» What to do:
Show me each line of the listing below where the word "column" appears.

--- START ---

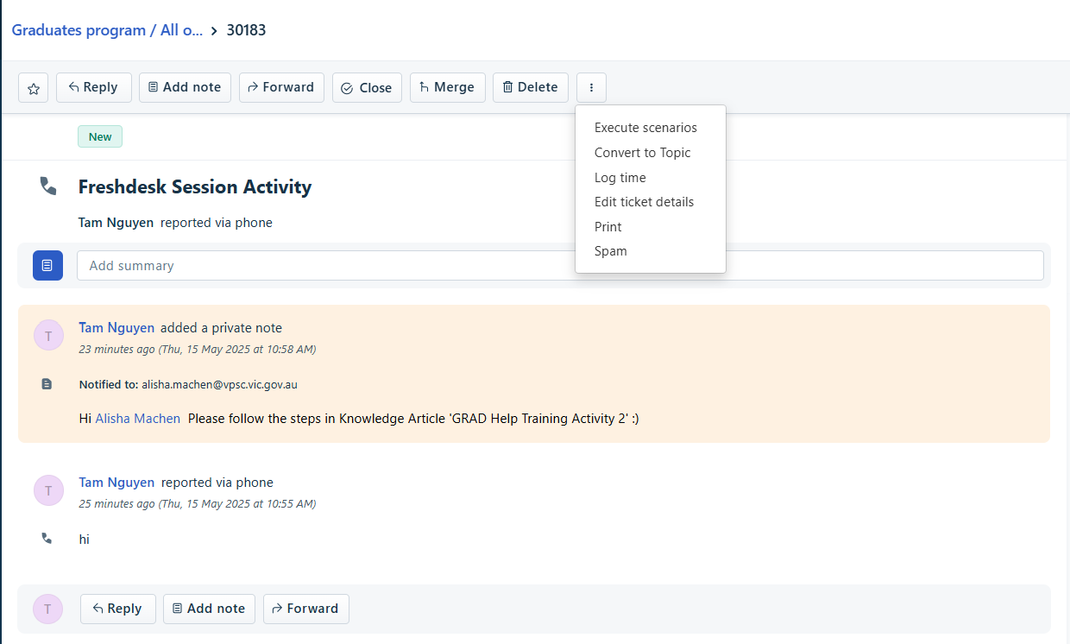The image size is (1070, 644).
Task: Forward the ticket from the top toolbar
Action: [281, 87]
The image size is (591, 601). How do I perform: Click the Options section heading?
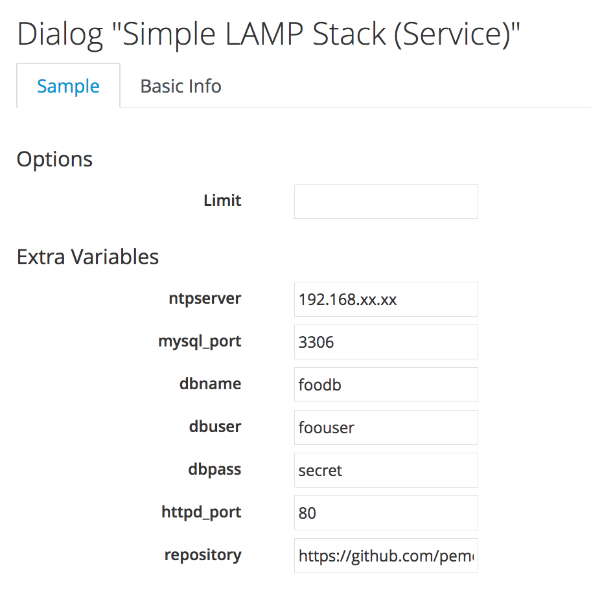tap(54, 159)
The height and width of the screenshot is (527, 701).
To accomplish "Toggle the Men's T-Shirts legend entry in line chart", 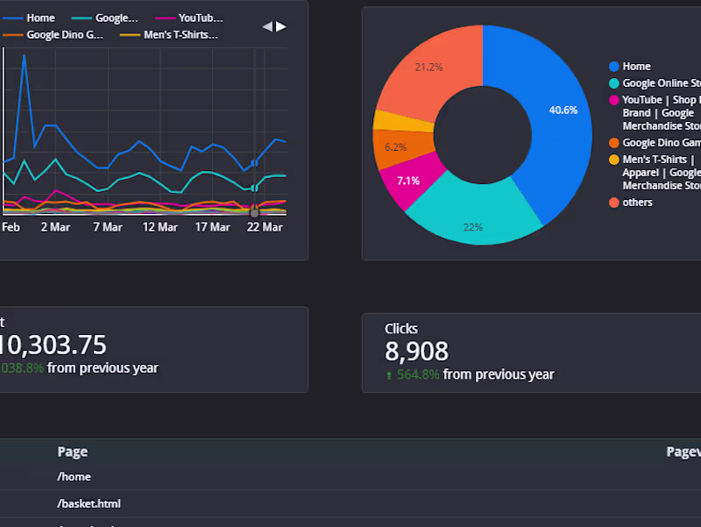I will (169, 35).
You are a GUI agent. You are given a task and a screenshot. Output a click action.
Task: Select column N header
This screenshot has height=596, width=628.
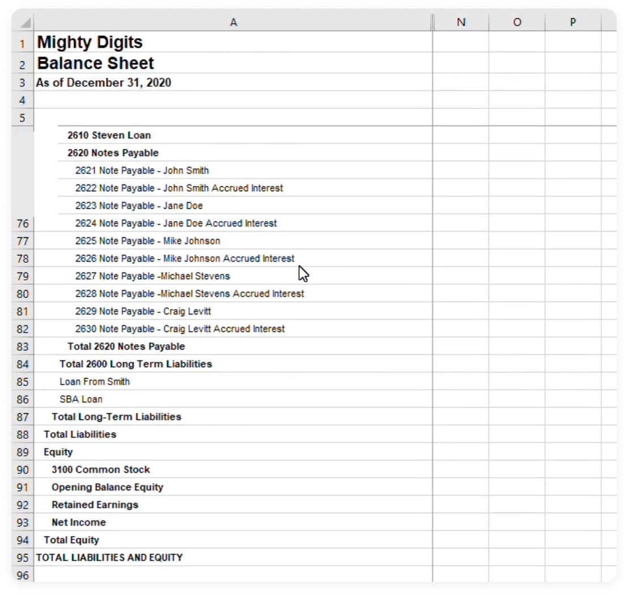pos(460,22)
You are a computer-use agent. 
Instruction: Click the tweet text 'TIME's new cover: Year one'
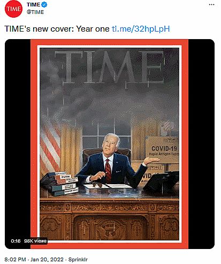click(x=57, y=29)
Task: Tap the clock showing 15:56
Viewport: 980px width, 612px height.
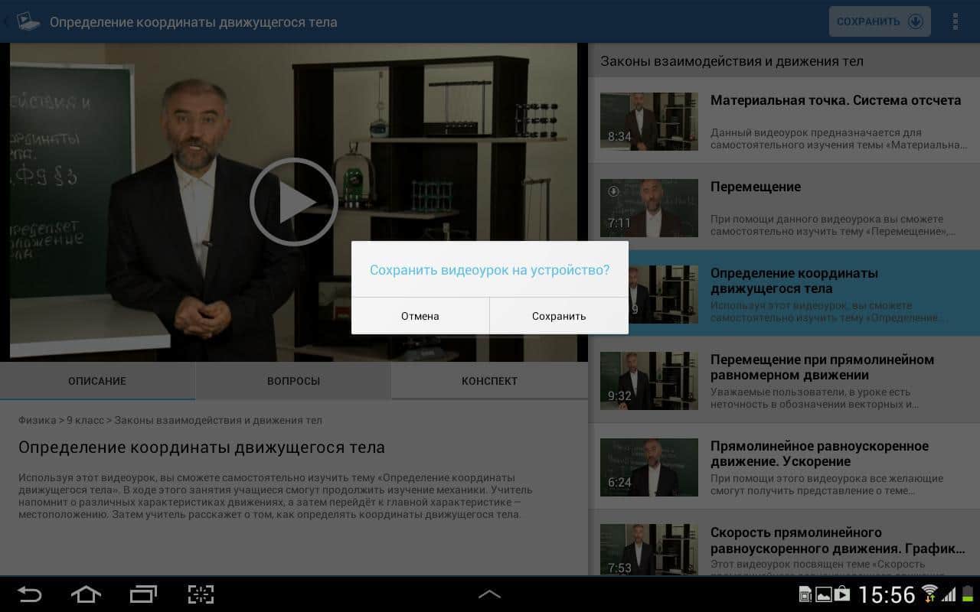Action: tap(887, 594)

--- END ---
--- START ---

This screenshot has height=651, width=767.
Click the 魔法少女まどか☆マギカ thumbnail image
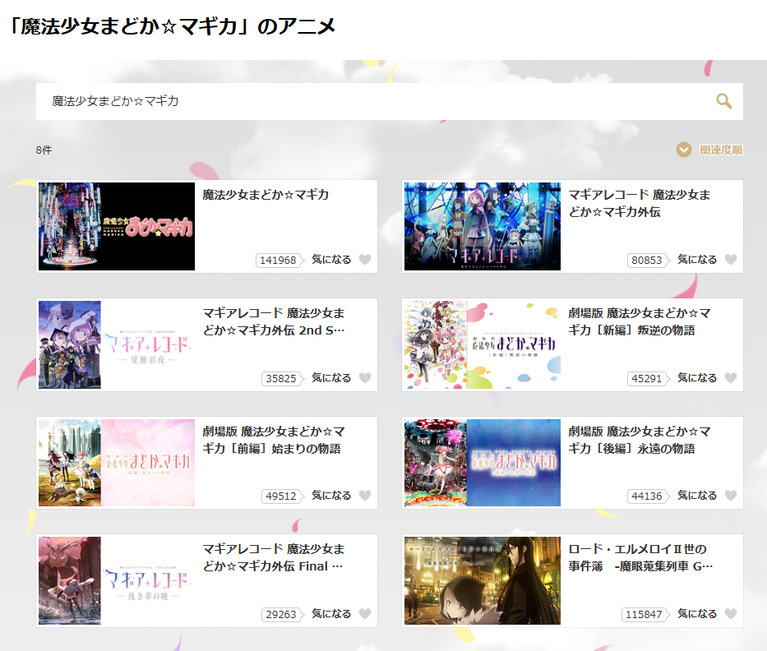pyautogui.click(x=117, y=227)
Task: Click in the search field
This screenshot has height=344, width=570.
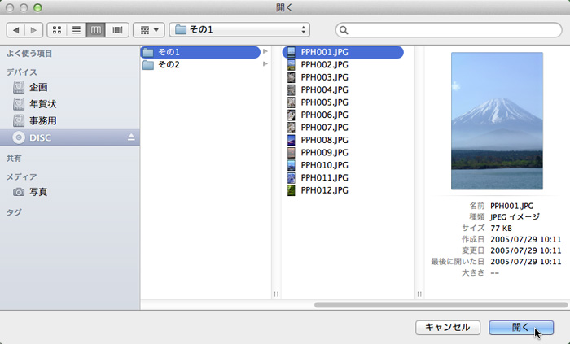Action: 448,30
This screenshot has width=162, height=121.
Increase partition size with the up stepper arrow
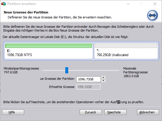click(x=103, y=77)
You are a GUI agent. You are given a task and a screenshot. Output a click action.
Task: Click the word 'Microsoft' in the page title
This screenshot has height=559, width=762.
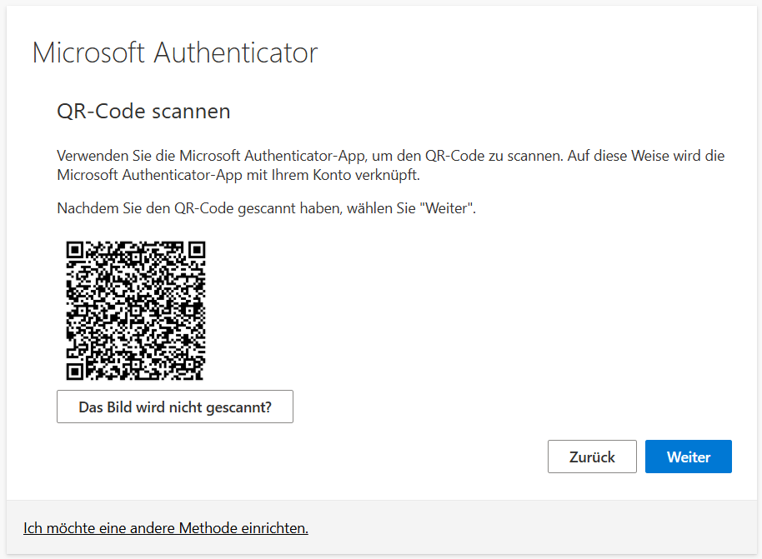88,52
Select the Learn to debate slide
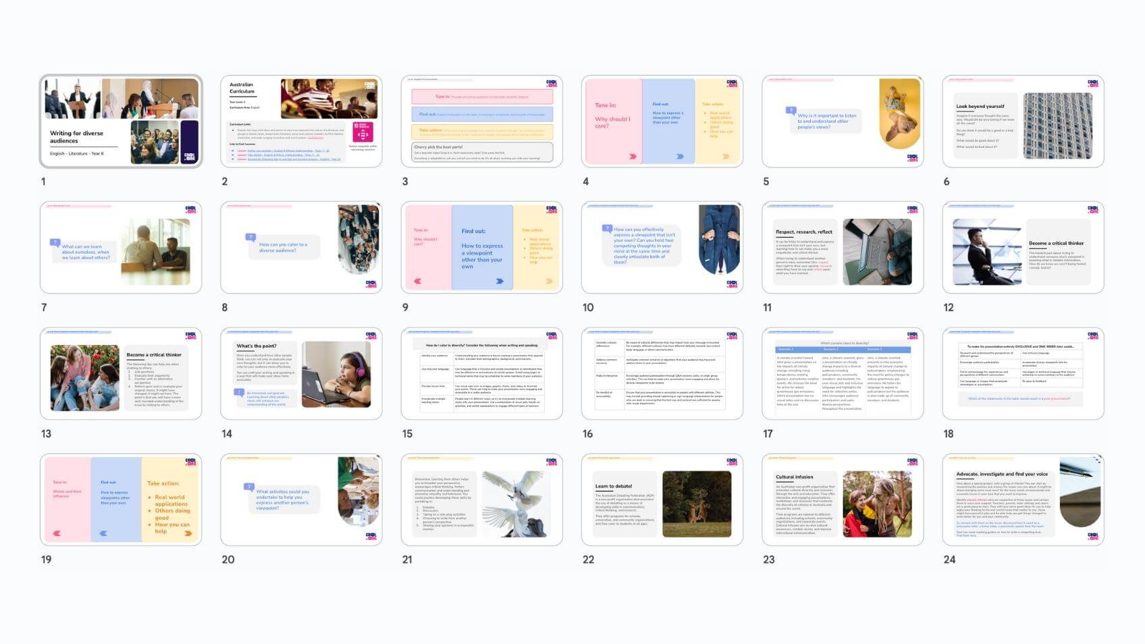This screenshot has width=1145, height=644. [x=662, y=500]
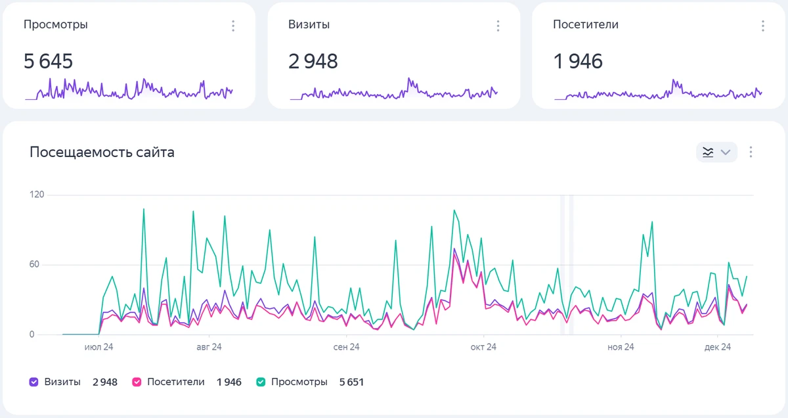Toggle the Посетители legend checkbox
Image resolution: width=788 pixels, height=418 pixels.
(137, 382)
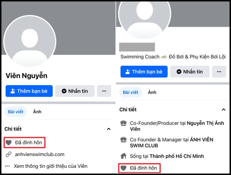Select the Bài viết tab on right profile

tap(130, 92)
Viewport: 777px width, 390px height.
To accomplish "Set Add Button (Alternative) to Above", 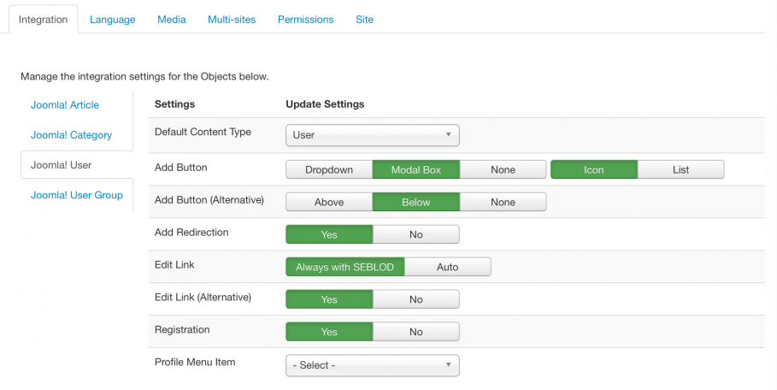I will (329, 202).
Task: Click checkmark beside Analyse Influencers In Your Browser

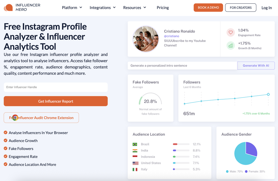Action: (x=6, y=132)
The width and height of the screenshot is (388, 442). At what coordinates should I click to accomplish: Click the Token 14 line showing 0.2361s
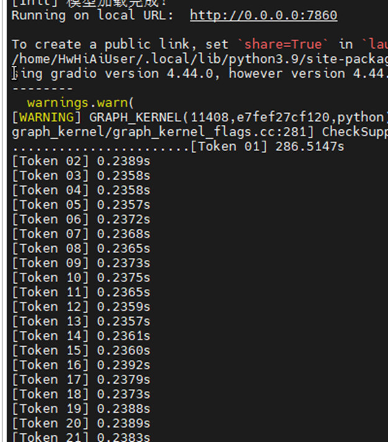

--- END ---
--- START ---

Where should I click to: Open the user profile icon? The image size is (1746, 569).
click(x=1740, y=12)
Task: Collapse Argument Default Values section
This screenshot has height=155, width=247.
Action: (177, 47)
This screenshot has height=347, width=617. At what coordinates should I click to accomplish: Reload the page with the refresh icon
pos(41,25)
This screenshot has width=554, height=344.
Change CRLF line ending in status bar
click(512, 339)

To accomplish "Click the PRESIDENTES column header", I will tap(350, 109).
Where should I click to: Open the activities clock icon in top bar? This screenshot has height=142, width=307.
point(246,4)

--- END ---

» Result:
Task: Select column N header
To accomplish "Click the PRESIDENTES column header", I will tap(350, 109).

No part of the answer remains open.